Ontario cellulosic developer secures funding for demo plant
Mississauga, Ontario-based Woodland Biofuels Inc. has announced the completion of financing and beginning of construction of its 750,000-liter demonstration-scale cellulosic ethanol production facility. The plant will be located in the University of Western Ontario’s Sarnia-Lambton Research Park, approximately two hours southwest of Toronto, and will produce ethanol from waste wood and other municipal and agricultural wastes using the company’s gasification process. Investors in the $12 million project include the Ontario Emerging Technologies Fund, which is financed by the Province of Ontario, as well as Toronto-based equity investment firm Investeco Capital and David LeGresley, former vice-chairman of Canadian investment firm National Bank Financial.

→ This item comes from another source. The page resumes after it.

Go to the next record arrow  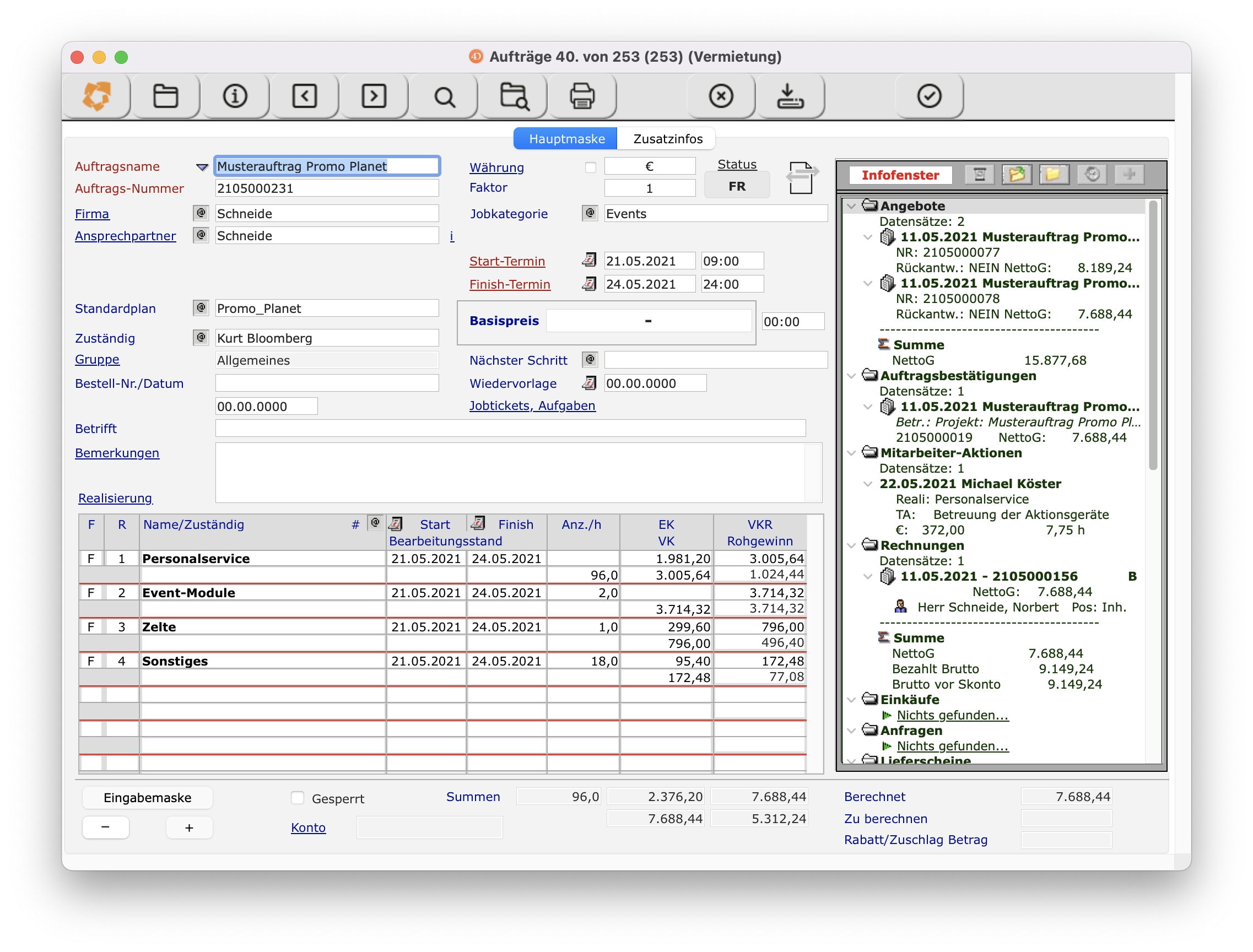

Woodland CEO and President Greg Nuttall said his company’s production process is uniquely situated to produce low-cost cellulosic ethanol because it uses a three-step catalytic process to convert syngas to ethanol, as opposed to the more common one-step process. “Most use a Fischer-Tropsch reaction that creates a chemical soup which has ethanol in it as well as lots of other products,” he said. “In our case, we go through three catalytic reactions designed to produce a single product at the end, which is ethanol. So we end up with a process stream which is very close to 99 percent ethanol.”
Nuttall said the demonstration plant, which is scheduled to be operational by mid-2012, will prove the company can produce approximately 130 gallons of ethanol per bone dry metric ton of feedstock at a production cost of around $1 per gallon. “Efficiency of production is everything as long as it translates to a lower cost of production, which is the case with our process,” he said.

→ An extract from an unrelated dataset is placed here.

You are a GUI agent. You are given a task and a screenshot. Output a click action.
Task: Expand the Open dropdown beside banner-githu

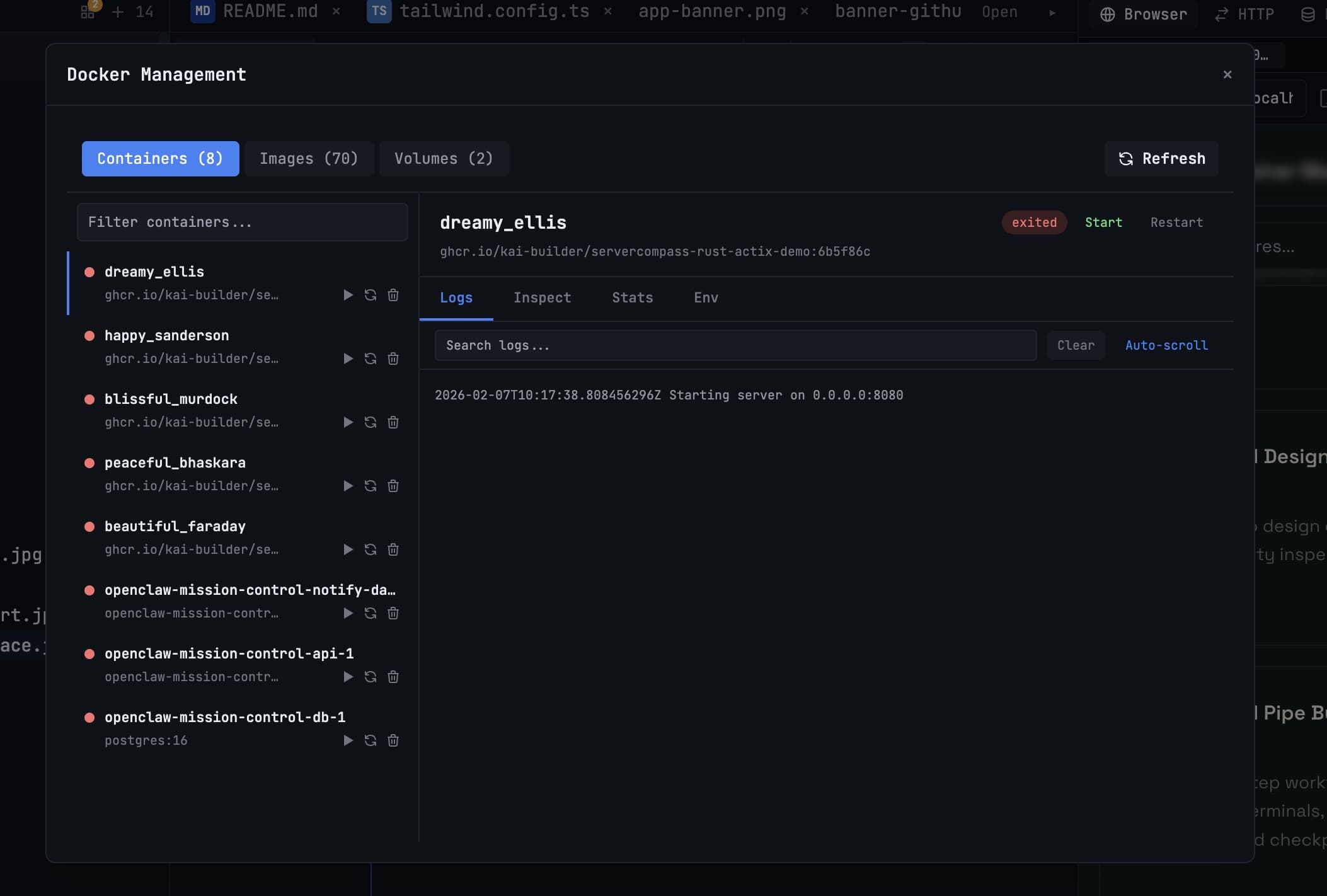click(999, 11)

The only coproduct produced using Woodland’s production method is excess energy, which Nuttall said could be converted to electricity or used as steam to power an adjacent facility. The company considers its production process to be carbon neutral because it plans to use waste feedstocks, such as slash from the forest industry that would otherwise release CO2 into the atmosphere anyway. “We don’t eliminate that CO2-release process, but we don’t increase it either,” he said.
Once the demo plant is up and running, work will begin on the company’s first 20 MMgy commercial-scale facility. Woodland plans to collaborate with Edmonton, Alberta-based Thermo Design Engineering Ltd. to build plants ranging in capacity from 20 MMgy to 50 MMgy in markets worldwide, although Nuttall expects the first four facilities to be located in North America. Other markets of interest include India, China, Brazil and Southeast Asia, he said.